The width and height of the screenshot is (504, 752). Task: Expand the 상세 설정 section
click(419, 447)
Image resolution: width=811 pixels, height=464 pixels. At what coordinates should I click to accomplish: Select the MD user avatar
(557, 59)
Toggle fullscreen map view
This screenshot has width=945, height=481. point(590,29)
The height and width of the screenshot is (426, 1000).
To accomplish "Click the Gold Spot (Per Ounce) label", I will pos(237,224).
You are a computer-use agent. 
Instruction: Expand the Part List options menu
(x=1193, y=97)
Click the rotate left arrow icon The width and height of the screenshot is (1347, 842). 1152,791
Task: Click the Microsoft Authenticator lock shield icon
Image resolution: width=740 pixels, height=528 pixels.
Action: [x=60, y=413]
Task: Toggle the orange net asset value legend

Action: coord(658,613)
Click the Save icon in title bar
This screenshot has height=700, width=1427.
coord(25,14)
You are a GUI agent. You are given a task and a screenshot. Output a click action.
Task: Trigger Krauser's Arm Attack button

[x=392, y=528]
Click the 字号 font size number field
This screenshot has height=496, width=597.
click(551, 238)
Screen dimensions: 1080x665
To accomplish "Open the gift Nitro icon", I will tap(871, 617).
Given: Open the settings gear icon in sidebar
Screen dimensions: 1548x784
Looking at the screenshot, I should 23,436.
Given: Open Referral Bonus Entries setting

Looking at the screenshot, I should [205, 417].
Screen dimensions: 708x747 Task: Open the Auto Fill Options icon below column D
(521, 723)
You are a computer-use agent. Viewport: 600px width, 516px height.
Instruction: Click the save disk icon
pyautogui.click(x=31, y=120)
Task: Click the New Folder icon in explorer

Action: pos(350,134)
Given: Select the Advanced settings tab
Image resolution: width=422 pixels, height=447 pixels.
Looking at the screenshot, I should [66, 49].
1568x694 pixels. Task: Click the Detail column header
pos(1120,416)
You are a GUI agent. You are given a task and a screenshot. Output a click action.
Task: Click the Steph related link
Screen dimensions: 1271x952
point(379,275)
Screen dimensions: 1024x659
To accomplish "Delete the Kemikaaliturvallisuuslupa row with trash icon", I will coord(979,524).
::::
Work task: Nothing but the full listing, copied exactly, belongs in the answer.

Solved problem:
The width and height of the screenshot is (504, 752). Task: Expand the 상세 설정 section
click(419, 447)
Image resolution: width=811 pixels, height=464 pixels. At what coordinates should I click to accomplish: Select the MD user avatar
(557, 59)
Toggle fullscreen map view
This screenshot has width=945, height=481. point(590,29)
The height and width of the screenshot is (426, 1000).
To accomplish "Click the Gold Spot (Per Ounce) label", I will pos(237,224).
You are a computer-use agent. 
Instruction: Expand the Part List options menu
(x=1193, y=97)
Click the rotate left arrow icon The width and height of the screenshot is (1347, 842). 1152,791
Task: Click the Microsoft Authenticator lock shield icon
Image resolution: width=740 pixels, height=528 pixels.
Action: [x=60, y=413]
Task: Toggle the orange net asset value legend

Action: coord(658,613)
Click the Save icon in title bar
This screenshot has height=700, width=1427.
coord(25,14)
You are a GUI agent. You are given a task and a screenshot. Output a click action.
Task: Trigger Krauser's Arm Attack button

[x=392, y=528]
Click the 字号 font size number field
This screenshot has height=496, width=597.
click(551, 238)
Screen dimensions: 1080x665
To accomplish "Open the gift Nitro icon", I will tap(871, 617).
Given: Open the settings gear icon in sidebar
Screen dimensions: 1548x784
Looking at the screenshot, I should 23,436.
Given: Open Referral Bonus Entries setting

Looking at the screenshot, I should [205, 417].
Screen dimensions: 708x747 Task: Open the Auto Fill Options icon below column D
(521, 723)
You are a computer-use agent. Viewport: 600px width, 516px height.
Instruction: Click the save disk icon
pyautogui.click(x=31, y=120)
Task: Click the New Folder icon in explorer

Action: pos(350,134)
Given: Select the Advanced settings tab
Image resolution: width=422 pixels, height=447 pixels.
Looking at the screenshot, I should [66, 49].
1568x694 pixels. Task: Click the Detail column header
pos(1120,416)
You are a GUI agent. You are given a task and a screenshot. Output a click action.
Task: Click the Steph related link
Screen dimensions: 1271x952
point(379,275)
Screen dimensions: 1024x659
To accomplish "Delete the Kemikaaliturvallisuuslupa row with trash icon", I will coord(979,524).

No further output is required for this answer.